Treadmills, easily customized to personal goals and fitness levels, have long been a favorite of cardio lovers and those who want to skip the gym, but not their workout.
However, for first time home gym shoppers, the different options and broad price ranges can be confusing and cause you to tread lightly. To help you take the step forward that you need, we have broken down the top five features that affect the price of your treadmill.
One of the ways you can choose a treadmill that fits your needs is by looking at the continuous horsepower (CHP) of the machine. The CHP is the measure of how much power the motor maintains throughout the workout, and the higher it is, the more expensive the treadmill will likely be.
The CHP you need will depend on how many hours you plan to log on your machine. Casual users who won’t put as much strain on their motors could use a machine with a lower CHP. Those who are looking for a treadmill for frequent, lengthy workouts will want more horsepower. Generally, high-powered machines also y allow for higher weight capacities. Alternatively, manual options without a motor are available at low price points.
The belt or deck size of your treadmill is the measurement of the treadmill’s running surface and another determining factor in price. The bigger it is, the bigger the price tag. Those with a long stride will need a longer running surface and those with a larger frame may prefer a wider space. Walkers can get by with a smaller deck size than those who want to run a lot on the machine.
Today, the controls of many treadmill machines are managed through a console screen. While machines show varying vital statistics and offer different features, the console display size is the element most contributing to the cost of your treadmill. Larger displays can be easier to read and offer the ability to show more information at once, therefore contributing to a higher cost.
The fourth contributing component to the price of treadmills is the weight capacity. This is the max user weight suggested by the manufacturer.

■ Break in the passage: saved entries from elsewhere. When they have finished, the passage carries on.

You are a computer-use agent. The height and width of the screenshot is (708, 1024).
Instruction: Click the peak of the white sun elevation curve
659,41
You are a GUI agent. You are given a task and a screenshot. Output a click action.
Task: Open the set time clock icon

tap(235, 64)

Some small and low-cost trainers have weight capacities of under 250 pounds while more expensive options have limits of up to 400 pounds.

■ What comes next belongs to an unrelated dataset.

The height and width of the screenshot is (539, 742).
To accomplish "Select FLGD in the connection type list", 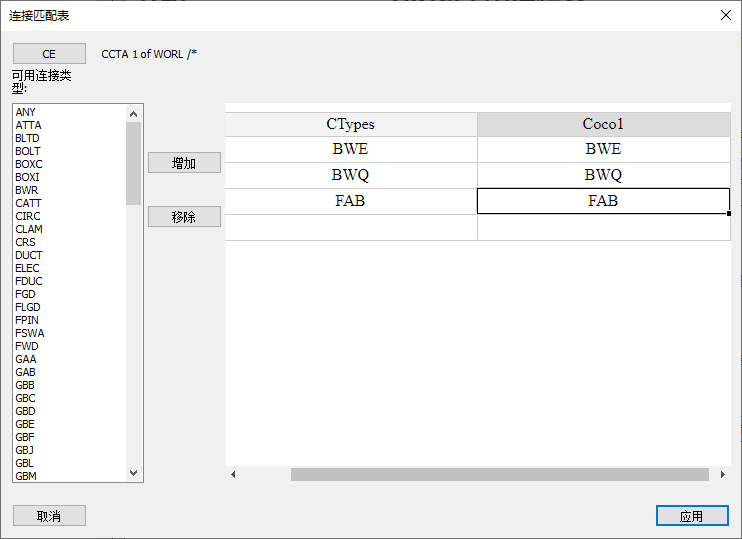I will (28, 307).
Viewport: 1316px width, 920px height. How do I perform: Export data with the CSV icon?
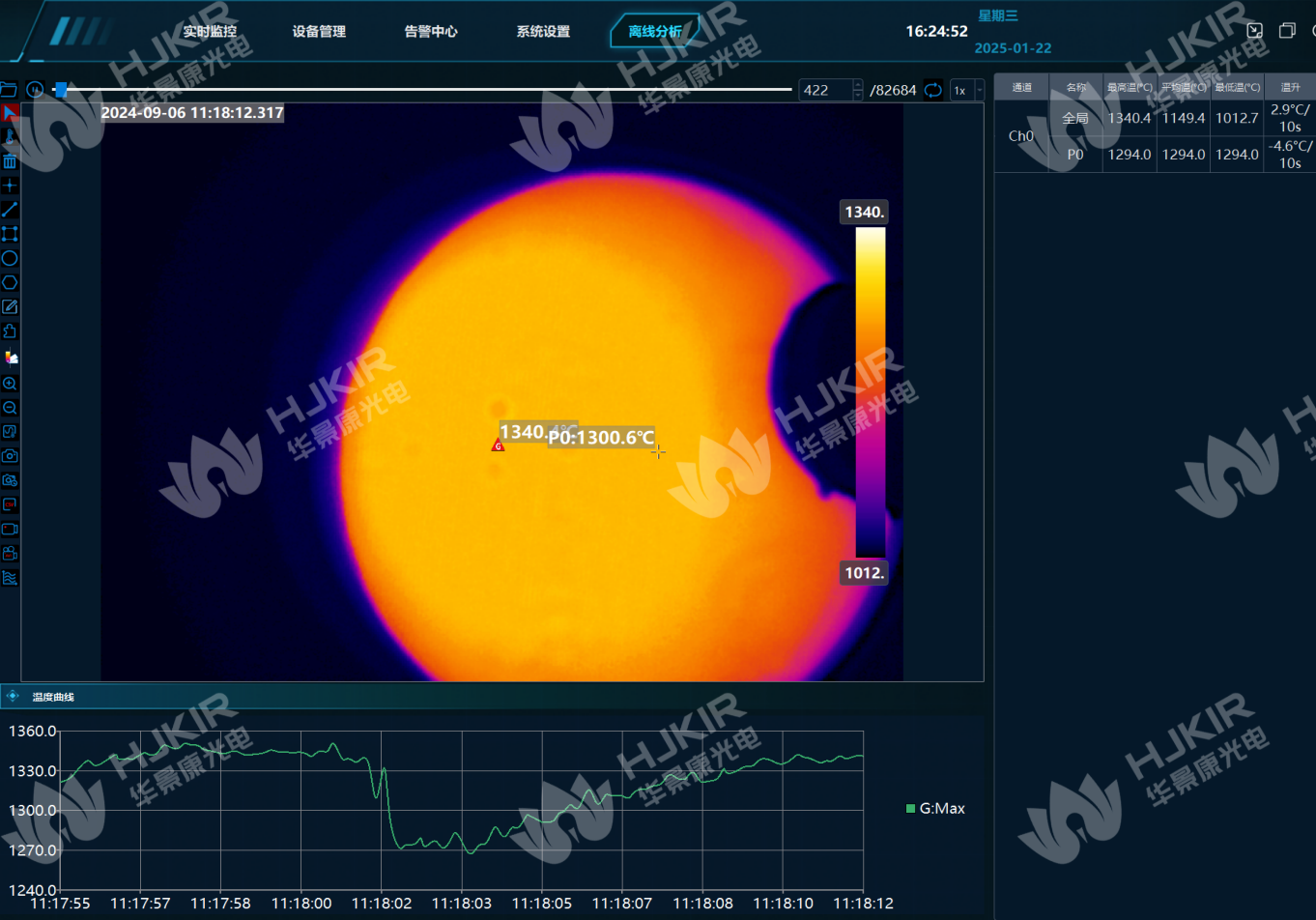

When purchasing a treadmill, warranty offers are often included by the manufacturer. The length of the warranty may differ based on the components of the machine. Some vendors have separate warranties offered for frame, motor, parts, labor and electronics. The longer and more encompassing the guaranteed coverage, the more expensive the machine can be.
To find the perfect treadmill for you, there are a few other elements that you may want to keep in mind.
- Size and Space – Finding the perfect fit in a cardio machine is sometimes about the literal fit itself. Treadmills vary in frame size, so be sure to measure out space in your home to see what size machines you can accommodate.
- Belt Thickness – Treadmills with thicker belts are designed to help cushion your step and provide greater shock absorption. The cushions offered vary across brands and models.
- Adjustable Workout – Many treadmills come with automated incline features, but the maximum incline percentage may vary by machine. Most home treadmills also include built-in programs that can vary speed and incline as well.
- Technology and Features – The ability to monitor and save vital measurements, WiFi capabilities, touchscreen console, built-in fans, Bluetooth capability, speakers and accessory trays all vary between machines and may be important to consider depending on your convenience needs and fitness goals.
Finding your perfect treadmill can be the first step in starting — and maintaining — your at-home fitness. Equip yourself with these Pro Tips to take the next step and choose what’s best for you.